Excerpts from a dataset
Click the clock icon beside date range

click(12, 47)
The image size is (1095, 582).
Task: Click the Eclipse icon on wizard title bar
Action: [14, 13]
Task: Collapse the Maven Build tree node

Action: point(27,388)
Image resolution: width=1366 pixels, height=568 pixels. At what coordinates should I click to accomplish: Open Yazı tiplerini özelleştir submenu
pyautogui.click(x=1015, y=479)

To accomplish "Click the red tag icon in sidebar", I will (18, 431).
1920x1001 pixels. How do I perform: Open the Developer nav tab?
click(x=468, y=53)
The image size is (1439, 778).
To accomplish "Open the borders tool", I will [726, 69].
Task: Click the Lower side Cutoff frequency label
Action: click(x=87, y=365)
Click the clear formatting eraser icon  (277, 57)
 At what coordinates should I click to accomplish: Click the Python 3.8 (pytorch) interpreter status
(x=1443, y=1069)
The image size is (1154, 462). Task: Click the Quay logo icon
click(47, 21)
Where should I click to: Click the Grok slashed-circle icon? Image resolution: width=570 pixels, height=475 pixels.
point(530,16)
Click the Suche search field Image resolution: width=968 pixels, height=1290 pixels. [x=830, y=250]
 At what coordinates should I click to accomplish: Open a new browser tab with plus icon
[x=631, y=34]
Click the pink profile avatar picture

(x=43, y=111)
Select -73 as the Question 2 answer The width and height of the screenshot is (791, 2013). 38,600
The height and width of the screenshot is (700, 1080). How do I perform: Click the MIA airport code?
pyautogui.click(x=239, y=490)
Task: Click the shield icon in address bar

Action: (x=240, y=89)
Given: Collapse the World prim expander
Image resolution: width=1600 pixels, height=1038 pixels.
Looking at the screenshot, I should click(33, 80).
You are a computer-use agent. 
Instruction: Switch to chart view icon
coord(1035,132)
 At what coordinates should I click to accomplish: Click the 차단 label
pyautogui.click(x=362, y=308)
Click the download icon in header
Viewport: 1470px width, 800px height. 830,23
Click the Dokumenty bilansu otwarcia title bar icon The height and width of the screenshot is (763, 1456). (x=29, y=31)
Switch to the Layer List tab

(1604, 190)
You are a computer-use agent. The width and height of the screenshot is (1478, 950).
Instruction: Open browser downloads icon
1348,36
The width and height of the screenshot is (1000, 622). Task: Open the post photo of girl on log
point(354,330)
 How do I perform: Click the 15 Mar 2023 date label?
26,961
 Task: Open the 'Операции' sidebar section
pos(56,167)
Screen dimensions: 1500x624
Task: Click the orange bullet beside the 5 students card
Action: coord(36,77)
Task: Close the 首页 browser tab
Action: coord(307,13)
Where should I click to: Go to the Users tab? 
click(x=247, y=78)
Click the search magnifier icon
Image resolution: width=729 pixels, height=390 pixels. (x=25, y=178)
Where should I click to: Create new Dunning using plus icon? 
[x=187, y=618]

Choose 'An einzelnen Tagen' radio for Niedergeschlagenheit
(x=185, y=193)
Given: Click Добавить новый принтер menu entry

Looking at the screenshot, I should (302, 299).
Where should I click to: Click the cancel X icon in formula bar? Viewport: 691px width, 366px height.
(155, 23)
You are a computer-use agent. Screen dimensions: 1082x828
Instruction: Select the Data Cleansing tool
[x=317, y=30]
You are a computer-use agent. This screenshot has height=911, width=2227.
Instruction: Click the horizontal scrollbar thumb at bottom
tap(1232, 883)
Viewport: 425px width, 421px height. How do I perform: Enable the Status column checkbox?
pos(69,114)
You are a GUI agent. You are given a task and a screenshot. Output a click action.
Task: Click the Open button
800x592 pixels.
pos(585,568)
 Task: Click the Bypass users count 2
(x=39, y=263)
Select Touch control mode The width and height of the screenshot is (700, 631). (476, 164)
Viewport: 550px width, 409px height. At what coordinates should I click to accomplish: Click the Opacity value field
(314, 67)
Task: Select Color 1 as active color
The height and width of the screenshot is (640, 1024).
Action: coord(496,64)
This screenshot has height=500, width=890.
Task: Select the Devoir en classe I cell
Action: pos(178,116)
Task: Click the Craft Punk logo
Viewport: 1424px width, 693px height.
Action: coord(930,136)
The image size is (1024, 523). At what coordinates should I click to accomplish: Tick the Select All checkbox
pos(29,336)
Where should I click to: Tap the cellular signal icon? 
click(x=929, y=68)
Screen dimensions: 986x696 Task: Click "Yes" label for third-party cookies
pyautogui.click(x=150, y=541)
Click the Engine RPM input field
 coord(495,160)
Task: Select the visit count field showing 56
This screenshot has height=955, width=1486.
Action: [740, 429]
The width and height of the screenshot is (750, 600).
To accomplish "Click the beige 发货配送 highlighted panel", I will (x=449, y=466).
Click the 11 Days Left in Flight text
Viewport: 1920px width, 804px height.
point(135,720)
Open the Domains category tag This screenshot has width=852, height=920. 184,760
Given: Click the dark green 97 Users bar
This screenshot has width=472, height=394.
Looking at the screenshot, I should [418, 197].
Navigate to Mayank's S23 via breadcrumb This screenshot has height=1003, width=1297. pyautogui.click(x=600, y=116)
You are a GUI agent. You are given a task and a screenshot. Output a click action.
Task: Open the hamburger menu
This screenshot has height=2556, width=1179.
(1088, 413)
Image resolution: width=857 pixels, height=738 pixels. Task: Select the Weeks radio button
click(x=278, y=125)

* WHAT THIS TASK INVOLVES *
Restate the records word for word, leaving nothing out.

* RESULT BELOW *
Click the clock icon beside date range

click(12, 47)
The image size is (1095, 582).
Task: Click the Eclipse icon on wizard title bar
Action: [14, 13]
Task: Collapse the Maven Build tree node

Action: point(27,388)
Image resolution: width=1366 pixels, height=568 pixels. At what coordinates should I click to accomplish: Open Yazı tiplerini özelleştir submenu
pyautogui.click(x=1015, y=479)

To accomplish "Click the red tag icon in sidebar", I will (18, 431).
1920x1001 pixels. How do I perform: Open the Developer nav tab?
click(x=468, y=53)
The image size is (1439, 778).
To accomplish "Open the borders tool", I will [726, 69].
Task: Click the Lower side Cutoff frequency label
Action: click(x=87, y=365)
Click the clear formatting eraser icon  (277, 57)
 At what coordinates should I click to accomplish: Click the Python 3.8 (pytorch) interpreter status
(x=1443, y=1069)
The image size is (1154, 462). Task: Click the Quay logo icon
click(47, 21)
Where should I click to: Click the Grok slashed-circle icon? Image resolution: width=570 pixels, height=475 pixels.
point(530,16)
Click the Suche search field Image resolution: width=968 pixels, height=1290 pixels. [x=830, y=250]
 At what coordinates should I click to accomplish: Open a new browser tab with plus icon
[x=631, y=34]
Click the pink profile avatar picture

(x=43, y=111)
Select -73 as the Question 2 answer The width and height of the screenshot is (791, 2013). 38,600
The height and width of the screenshot is (700, 1080). How do I perform: Click the MIA airport code?
pyautogui.click(x=239, y=490)
Task: Click the shield icon in address bar

Action: (x=240, y=89)
Given: Collapse the World prim expander
Image resolution: width=1600 pixels, height=1038 pixels.
Looking at the screenshot, I should click(33, 80).
You are a computer-use agent. 
Instruction: Switch to chart view icon
coord(1035,132)
 At what coordinates should I click to accomplish: Click the 차단 label
pyautogui.click(x=362, y=308)
Click the download icon in header
Viewport: 1470px width, 800px height. 830,23
Click the Dokumenty bilansu otwarcia title bar icon The height and width of the screenshot is (763, 1456). (x=29, y=31)
Switch to the Layer List tab

(1604, 190)
You are a computer-use agent. The width and height of the screenshot is (1478, 950).
Instruction: Open browser downloads icon
1348,36
The width and height of the screenshot is (1000, 622). Task: Open the post photo of girl on log
point(354,330)
 How do I perform: Click the 15 Mar 2023 date label?
26,961
 Task: Open the 'Операции' sidebar section
pos(56,167)
Screen dimensions: 1500x624
Task: Click the orange bullet beside the 5 students card
Action: coord(36,77)
Task: Close the 首页 browser tab
Action: coord(307,13)
Where should I click to: Go to the Users tab? 
click(x=247, y=78)
Click the search magnifier icon
Image resolution: width=729 pixels, height=390 pixels. (x=25, y=178)
Where should I click to: Create new Dunning using plus icon? 
[x=187, y=618]

Choose 'An einzelnen Tagen' radio for Niedergeschlagenheit
(x=185, y=193)
Given: Click Добавить новый принтер menu entry

Looking at the screenshot, I should (302, 299).
Where should I click to: Click the cancel X icon in formula bar? Viewport: 691px width, 366px height.
(155, 23)
You are a computer-use agent. Screen dimensions: 1082x828
Instruction: Select the Data Cleansing tool
[x=317, y=30]
You are a computer-use agent. This screenshot has height=911, width=2227.
Instruction: Click the horizontal scrollbar thumb at bottom
tap(1232, 883)
Viewport: 425px width, 421px height. How do I perform: Enable the Status column checkbox?
pos(69,114)
You are a GUI agent. You are given a task and a screenshot. Output a click action.
Task: Click the Open button
800x592 pixels.
pos(585,568)
 Task: Click the Bypass users count 2
(x=39, y=263)
Select Touch control mode The width and height of the screenshot is (700, 631). (476, 164)
Viewport: 550px width, 409px height. At what coordinates should I click to accomplish: Click the Opacity value field
(314, 67)
Task: Select Color 1 as active color
The height and width of the screenshot is (640, 1024).
Action: coord(496,64)
This screenshot has height=500, width=890.
Task: Select the Devoir en classe I cell
Action: pos(178,116)
Task: Click the Craft Punk logo
Viewport: 1424px width, 693px height.
Action: coord(930,136)
The image size is (1024, 523). At what coordinates should I click to accomplish: Tick the Select All checkbox
pos(29,336)
Where should I click to: Tap the cellular signal icon? 
click(x=929, y=68)
Screen dimensions: 986x696 Task: Click "Yes" label for third-party cookies
pyautogui.click(x=150, y=541)
Click the Engine RPM input field
 coord(495,160)
Task: Select the visit count field showing 56
This screenshot has height=955, width=1486.
Action: [740, 429]
The width and height of the screenshot is (750, 600).
To accomplish "Click the beige 发货配送 highlighted panel", I will (x=449, y=466).
Click the 11 Days Left in Flight text
Viewport: 1920px width, 804px height.
point(135,720)
Open the Domains category tag This screenshot has width=852, height=920. 184,760
Given: Click the dark green 97 Users bar
This screenshot has width=472, height=394.
Looking at the screenshot, I should [418, 197].
Navigate to Mayank's S23 via breadcrumb This screenshot has height=1003, width=1297. pyautogui.click(x=600, y=116)
You are a GUI agent. You are given a task and a screenshot. Output a click action.
Task: Open the hamburger menu
This screenshot has height=2556, width=1179.
(1088, 413)
Image resolution: width=857 pixels, height=738 pixels. Task: Select the Weeks radio button
click(x=278, y=125)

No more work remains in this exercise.